You’re convinced your team will follow you to the ends of the earth
In the beginning, it’s you against the world. And those crazy enough to follow you and your dream to save the planet are completely on board with you. You envision you will all grow old running this company together.
As your business grows, you now have growing staff, customers, suppliers and the related additional responsibilities not there before. What you used to do by the seat of your pants you now need to have an “operations manual”, hiring and firing policies, budgets, shareholders meetings, policies and procedures, and a growing list of demands from outside forces to be dealt with.
For some of the original team members, it is no longer appropriate to have them working with the company. And it could be a mistake to keep them.
And for others, they may conclude the company is not what it used to be. It is no longer you against the world. They have a hard time adapting and accommodating the shifts.
So they leave. And a piece of you and the company leaves with them.
You think things won’t change as your company grows
One of the biggest mistakes entrepreneurs make is when your company starts to grow, you think you will stay the same.
In fact, the more you resist changing as the company changes, the more the company changes… only in the wrong direction.
For example, you decide you will continue to do the bookkeeping since you like doing it and are pretty good at it. Because you are not spending that time looking for new hires to join your team, you soon find your team running around trying to accommodate the additional work load as you grow.
This stresses your staff. They start dropping the ball on the increase in customers you have. Eventually either your staff or customers quit as you are not taking care of either.
You’re sure you’ll always stay in charge
Sometimes it gets lonely at the top. As you grow, you will make mistakes, mainly because you are exploring new territory and might not have an experienced person to turn to for advice or guidance.
So if you don’t know your own exit strategy from the business, you could actually take down the whole company. Having an experienced board of directors helps. Eventually the decision may be that it is time for you to step down and let someone else take over. Someone with the right experience to take the business to the next level.

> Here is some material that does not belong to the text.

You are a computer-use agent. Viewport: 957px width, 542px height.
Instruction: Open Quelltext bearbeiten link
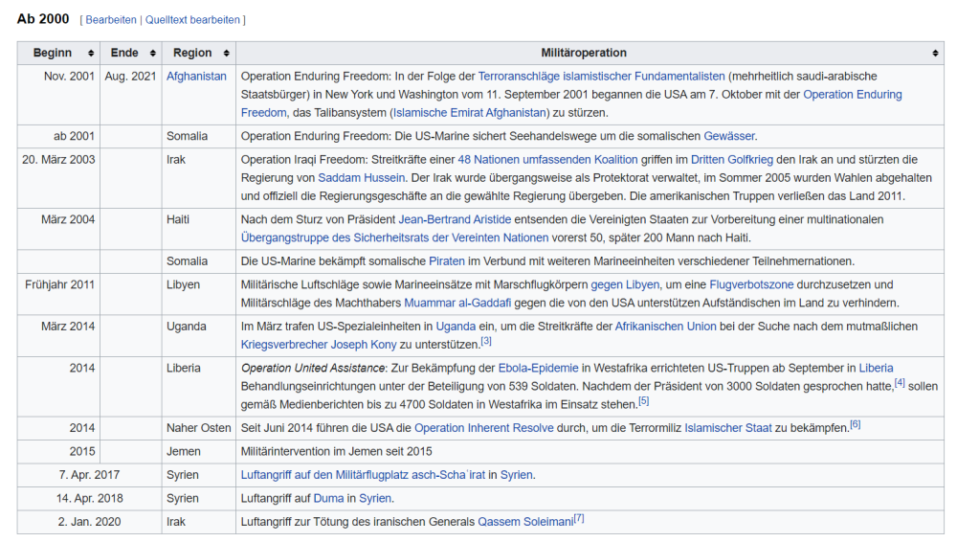191,20
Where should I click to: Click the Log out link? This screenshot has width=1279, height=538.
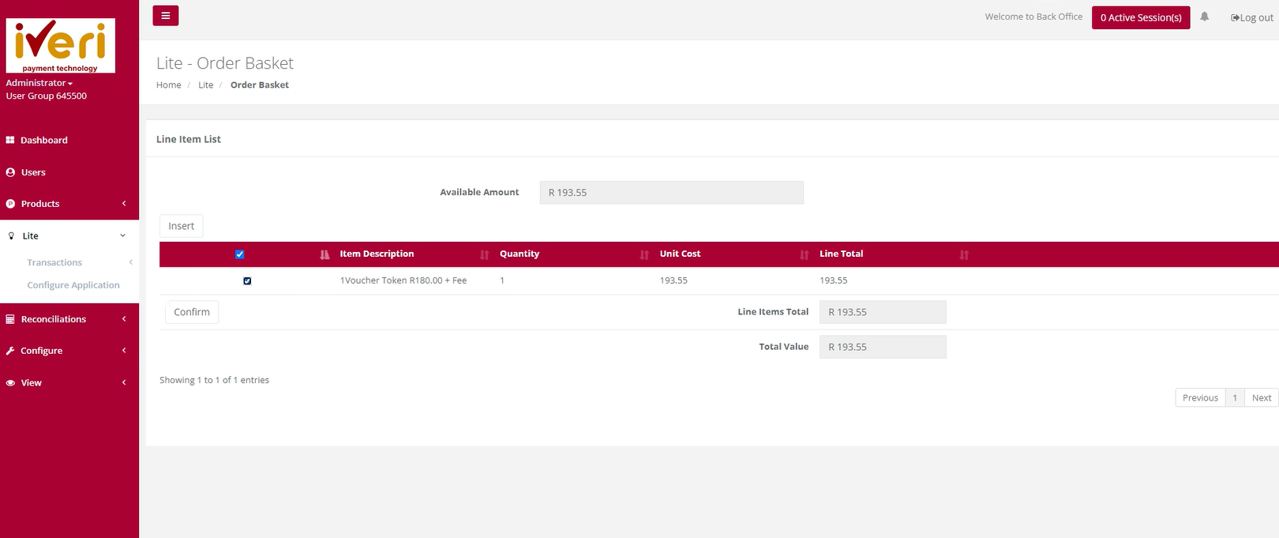click(x=1252, y=17)
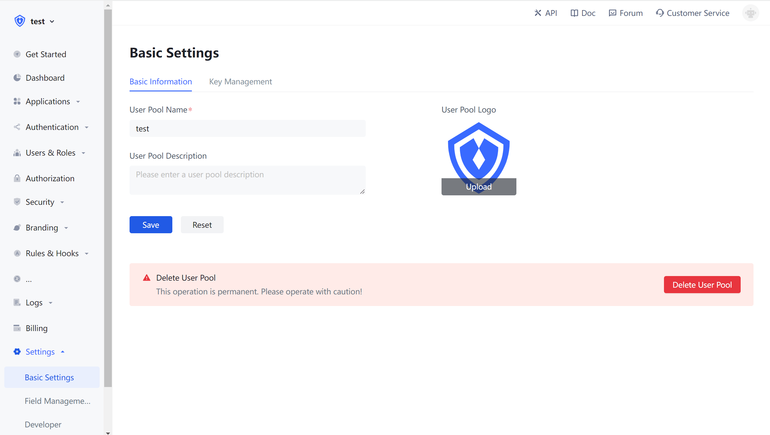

And if you envisioned running the show until you die, you may be in for a rude awakening.
You believe that when you’re scaled up you’ll be sitting pretty
One of the biggest illusions is when sales get to a certain level you’ll be content. Or once you raise this round of capital, then life will smooth out.
In reality what happens as you scale up is your challenges stay exactly the same.
Only just with more 0’s.
For example, instead of dealing with five suppliers for your products, you are now dealing with 50. Or instead of raising $500K to purchase inventory from a supplier, you’re now trying to raise $5MM to buy them.
Your challenges will always stay with you, no matter where you go.
The rude awakening is one day you wake up and realize you miss the good ol’ days when things were much smaller and simpler.
Yet that is the price of playing a very big game.
Scaling a green business is just like scaling any business… only much more difficult. Because you are balancing three bottom lines, not just one.
The solution to maintaining the right balance is the new way of doing business.
In the end you are playing a big game. A game that needs to be played, far beyond just you. For the economy, for the planet and for your community. And by following these lessons learned by those before you, you are more likely to succeed.
Action Steps for the Week:
Make sure you create and incorporate a clear vision for your company integrating your environmental, social and business commitments in a sustainable way.
The key is to build a system for consistency and to manage your mistakes.
And you will make mistakes. If you don’t, you are not playing a big enough game. Just know you will make more of them than the ”single-bottom-line” (traditional) businesses.
The key is not to not make mistakes, rather to accelerate through them.